Every second counts, so you have to think hard about every word and every slide that you use.

Less is often more. “Avoid unnecessary information in a CV that might only conceal the things that really matter,” says Ricci. Likewise, he says, presentations that are padded with data and technical details tend to be more confusing than informative. “You have only ten minutes to describe your grand vision and ambition,” says Tessmar-Raible. “Every second counts, so you have to think hard about every word and every slide that you use.”
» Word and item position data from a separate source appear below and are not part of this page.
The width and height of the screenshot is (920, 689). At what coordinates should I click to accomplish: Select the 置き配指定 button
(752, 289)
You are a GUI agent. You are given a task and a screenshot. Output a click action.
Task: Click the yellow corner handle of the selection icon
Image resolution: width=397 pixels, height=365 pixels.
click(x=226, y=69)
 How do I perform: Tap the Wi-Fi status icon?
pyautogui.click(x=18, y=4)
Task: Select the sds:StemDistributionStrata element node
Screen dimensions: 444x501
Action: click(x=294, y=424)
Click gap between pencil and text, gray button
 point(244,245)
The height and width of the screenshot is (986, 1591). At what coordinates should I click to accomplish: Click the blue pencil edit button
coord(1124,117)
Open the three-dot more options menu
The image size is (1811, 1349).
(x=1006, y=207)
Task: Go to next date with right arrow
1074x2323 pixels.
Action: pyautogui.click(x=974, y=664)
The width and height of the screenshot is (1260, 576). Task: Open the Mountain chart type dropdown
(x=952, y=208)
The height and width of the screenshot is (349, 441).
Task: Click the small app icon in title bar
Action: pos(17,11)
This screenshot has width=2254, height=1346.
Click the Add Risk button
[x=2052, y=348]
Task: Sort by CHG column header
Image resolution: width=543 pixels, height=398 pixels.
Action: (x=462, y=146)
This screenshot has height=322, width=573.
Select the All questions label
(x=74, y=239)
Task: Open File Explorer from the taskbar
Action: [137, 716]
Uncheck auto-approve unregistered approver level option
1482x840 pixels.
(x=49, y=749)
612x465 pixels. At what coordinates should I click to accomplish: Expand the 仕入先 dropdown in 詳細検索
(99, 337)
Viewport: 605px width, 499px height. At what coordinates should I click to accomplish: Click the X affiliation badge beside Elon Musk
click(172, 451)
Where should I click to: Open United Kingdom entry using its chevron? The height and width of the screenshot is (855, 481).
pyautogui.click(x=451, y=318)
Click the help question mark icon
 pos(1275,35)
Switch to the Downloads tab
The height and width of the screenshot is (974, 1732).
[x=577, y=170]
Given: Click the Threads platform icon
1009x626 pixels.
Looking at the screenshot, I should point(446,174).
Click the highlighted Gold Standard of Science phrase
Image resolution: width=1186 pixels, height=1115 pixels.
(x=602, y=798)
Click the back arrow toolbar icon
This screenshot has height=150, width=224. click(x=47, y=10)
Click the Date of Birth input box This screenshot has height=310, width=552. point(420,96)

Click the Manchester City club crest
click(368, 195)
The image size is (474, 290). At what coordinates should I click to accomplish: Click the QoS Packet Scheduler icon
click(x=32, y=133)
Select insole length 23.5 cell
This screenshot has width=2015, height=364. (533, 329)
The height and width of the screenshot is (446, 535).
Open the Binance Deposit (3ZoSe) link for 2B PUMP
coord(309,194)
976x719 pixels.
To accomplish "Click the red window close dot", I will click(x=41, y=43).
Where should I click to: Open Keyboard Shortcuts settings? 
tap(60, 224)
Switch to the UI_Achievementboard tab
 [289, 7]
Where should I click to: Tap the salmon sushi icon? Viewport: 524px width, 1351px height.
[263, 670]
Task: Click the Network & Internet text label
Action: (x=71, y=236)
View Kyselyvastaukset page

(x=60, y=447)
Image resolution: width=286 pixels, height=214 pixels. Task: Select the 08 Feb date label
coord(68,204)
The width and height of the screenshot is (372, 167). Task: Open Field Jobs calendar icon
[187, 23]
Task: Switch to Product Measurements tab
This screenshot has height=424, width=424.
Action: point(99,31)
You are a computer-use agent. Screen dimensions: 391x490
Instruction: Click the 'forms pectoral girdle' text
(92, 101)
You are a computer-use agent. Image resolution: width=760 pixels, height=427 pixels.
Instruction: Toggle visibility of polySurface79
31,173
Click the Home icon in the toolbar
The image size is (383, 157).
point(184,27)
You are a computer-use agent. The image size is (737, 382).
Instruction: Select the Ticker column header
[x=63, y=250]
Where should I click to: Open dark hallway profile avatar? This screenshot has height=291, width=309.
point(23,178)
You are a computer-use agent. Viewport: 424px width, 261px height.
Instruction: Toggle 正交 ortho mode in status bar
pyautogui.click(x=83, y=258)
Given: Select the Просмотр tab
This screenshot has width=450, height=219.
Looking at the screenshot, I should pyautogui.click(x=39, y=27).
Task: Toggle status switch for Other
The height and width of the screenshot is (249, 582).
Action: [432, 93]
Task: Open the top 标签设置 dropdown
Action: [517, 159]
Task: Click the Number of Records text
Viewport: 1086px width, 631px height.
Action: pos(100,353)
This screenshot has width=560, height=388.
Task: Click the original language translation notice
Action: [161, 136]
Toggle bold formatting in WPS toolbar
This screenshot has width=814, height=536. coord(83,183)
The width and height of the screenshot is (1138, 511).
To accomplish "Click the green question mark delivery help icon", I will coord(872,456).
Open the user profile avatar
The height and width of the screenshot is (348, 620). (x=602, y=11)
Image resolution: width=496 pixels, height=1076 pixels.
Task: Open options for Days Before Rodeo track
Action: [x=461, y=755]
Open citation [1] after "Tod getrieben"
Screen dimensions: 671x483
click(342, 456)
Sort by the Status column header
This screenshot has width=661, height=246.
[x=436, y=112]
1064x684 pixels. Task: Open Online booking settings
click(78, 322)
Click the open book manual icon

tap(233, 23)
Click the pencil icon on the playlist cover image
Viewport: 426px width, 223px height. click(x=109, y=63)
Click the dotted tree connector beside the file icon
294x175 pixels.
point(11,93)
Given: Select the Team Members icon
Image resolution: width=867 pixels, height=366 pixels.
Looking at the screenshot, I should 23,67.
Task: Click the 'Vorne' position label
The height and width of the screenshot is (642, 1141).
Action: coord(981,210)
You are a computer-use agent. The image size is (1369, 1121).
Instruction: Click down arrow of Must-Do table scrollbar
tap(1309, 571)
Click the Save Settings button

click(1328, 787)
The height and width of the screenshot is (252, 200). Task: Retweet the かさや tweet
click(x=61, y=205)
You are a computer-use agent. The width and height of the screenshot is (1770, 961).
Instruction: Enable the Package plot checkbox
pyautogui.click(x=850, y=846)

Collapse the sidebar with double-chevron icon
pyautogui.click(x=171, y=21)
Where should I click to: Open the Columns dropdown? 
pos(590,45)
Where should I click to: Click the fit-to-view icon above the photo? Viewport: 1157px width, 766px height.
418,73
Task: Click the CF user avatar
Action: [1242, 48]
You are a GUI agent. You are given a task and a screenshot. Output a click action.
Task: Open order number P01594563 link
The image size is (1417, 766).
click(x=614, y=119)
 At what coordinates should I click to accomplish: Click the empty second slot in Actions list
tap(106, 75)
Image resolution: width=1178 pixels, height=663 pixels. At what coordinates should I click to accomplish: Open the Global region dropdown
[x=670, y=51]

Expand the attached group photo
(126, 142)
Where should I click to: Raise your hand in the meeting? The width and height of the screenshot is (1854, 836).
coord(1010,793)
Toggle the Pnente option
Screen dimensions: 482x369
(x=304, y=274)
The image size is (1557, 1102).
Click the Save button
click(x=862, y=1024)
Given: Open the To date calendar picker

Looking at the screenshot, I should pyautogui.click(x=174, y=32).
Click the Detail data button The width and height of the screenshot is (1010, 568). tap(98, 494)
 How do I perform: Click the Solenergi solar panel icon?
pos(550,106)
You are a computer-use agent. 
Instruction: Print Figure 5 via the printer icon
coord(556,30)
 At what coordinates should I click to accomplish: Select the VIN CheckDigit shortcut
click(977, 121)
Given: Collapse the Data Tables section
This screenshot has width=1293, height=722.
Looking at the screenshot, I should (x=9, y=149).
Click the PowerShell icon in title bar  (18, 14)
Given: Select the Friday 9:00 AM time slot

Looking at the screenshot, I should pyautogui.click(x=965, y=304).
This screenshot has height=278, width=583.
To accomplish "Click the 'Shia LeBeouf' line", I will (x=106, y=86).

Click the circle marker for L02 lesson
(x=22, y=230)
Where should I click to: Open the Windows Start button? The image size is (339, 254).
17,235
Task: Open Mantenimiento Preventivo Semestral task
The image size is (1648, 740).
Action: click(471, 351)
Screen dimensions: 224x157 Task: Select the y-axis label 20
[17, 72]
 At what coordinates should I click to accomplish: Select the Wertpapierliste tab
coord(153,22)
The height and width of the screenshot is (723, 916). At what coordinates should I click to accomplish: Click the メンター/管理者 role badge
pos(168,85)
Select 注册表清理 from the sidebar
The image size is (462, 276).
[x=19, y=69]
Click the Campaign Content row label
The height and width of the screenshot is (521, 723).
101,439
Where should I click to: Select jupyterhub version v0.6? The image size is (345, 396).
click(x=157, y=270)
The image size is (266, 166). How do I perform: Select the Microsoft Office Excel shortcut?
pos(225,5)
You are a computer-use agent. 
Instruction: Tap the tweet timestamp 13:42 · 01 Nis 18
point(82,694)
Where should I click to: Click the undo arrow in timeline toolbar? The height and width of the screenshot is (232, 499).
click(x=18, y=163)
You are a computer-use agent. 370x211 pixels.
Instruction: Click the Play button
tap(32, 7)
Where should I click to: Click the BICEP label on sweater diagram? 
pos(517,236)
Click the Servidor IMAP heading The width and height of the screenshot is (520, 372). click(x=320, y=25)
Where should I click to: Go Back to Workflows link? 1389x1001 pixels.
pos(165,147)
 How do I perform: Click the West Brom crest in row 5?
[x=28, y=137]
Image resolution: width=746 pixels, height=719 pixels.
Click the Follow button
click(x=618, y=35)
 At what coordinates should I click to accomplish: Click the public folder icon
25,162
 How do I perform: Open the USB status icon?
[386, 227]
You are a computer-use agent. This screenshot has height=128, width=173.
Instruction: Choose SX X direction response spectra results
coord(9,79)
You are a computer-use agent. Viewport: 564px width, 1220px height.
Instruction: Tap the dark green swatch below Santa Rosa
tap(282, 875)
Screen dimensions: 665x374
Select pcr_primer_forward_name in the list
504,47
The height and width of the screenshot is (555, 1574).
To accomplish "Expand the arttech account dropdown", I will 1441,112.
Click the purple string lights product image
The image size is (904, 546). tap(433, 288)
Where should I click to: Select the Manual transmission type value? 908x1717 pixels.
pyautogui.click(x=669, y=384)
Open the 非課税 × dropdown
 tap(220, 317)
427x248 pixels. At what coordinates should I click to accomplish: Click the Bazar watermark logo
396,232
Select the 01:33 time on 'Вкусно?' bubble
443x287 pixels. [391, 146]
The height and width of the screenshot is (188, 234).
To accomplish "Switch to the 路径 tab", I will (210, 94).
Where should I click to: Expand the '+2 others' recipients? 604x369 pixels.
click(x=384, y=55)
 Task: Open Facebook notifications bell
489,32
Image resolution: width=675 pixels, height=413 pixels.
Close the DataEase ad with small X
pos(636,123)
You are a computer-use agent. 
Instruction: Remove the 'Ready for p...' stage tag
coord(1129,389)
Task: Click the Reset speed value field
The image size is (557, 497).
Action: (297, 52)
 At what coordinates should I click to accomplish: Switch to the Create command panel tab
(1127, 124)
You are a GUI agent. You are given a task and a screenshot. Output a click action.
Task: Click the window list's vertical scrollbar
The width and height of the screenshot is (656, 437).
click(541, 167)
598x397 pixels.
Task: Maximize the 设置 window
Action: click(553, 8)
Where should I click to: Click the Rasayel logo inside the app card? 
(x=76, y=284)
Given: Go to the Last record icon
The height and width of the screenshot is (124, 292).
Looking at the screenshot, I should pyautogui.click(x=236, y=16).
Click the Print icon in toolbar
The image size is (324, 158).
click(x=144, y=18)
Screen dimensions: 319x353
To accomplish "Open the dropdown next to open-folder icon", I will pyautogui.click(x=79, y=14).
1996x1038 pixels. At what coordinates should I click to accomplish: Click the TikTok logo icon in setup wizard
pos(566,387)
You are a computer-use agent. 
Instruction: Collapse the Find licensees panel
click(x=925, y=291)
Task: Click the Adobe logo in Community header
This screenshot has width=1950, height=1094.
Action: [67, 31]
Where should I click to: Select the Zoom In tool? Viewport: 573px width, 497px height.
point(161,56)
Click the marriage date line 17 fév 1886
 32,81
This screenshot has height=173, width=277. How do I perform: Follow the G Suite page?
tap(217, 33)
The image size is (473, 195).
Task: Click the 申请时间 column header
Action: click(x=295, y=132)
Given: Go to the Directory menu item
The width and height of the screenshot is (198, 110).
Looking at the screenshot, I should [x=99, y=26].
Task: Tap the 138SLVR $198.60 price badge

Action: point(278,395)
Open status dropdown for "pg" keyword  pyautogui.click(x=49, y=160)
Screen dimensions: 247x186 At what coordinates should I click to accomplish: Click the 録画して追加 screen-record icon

Applicants should also carefully consider which of the ERC's 25 panels they would like to evaluate their proposal. “If you end up being reviewed by the 'wrong' panel it might diminish your chance of getting funded,” says Erik Garnett, a physical chemist at the Institute for Atomic and Molecular Physics in Amsterdam. Garnett had moved there in 2012 from Stanford University in California with little knowledge of the funding situation in Europe. On the advice of the director of his new institute, he applied for a Starting Grant to develop nanomaterials that can be used to make high-efficiency solar cells — his first grant proposal ever — and succeeded. Before he submitted his application, he looked up the CVs of panel members of previous calls to get a feel for whether their expertise overlapped with his research. He opted for the Material and Synthesis panel because its members seemed to have more affinity for his work than did others.

Starting grants could well galvanize researchers' careers, says Huvenne. She herself is a good example: last summer, two years after her ERC-funded project launched, she was promoted from senior research fellow to team leader for the seafloor and habitat mapping group at her institution. She was surprised by how many scientists have since got seriously interested in her research.

And in Italy, universities can hire Starting-Grant winners without following the country's historically twisted routes to academic appointment. Winning an ERC grant provided Ricci a springboard to a permanent position. Twelve months after his second return from Brussels, he was promoted to associate professor.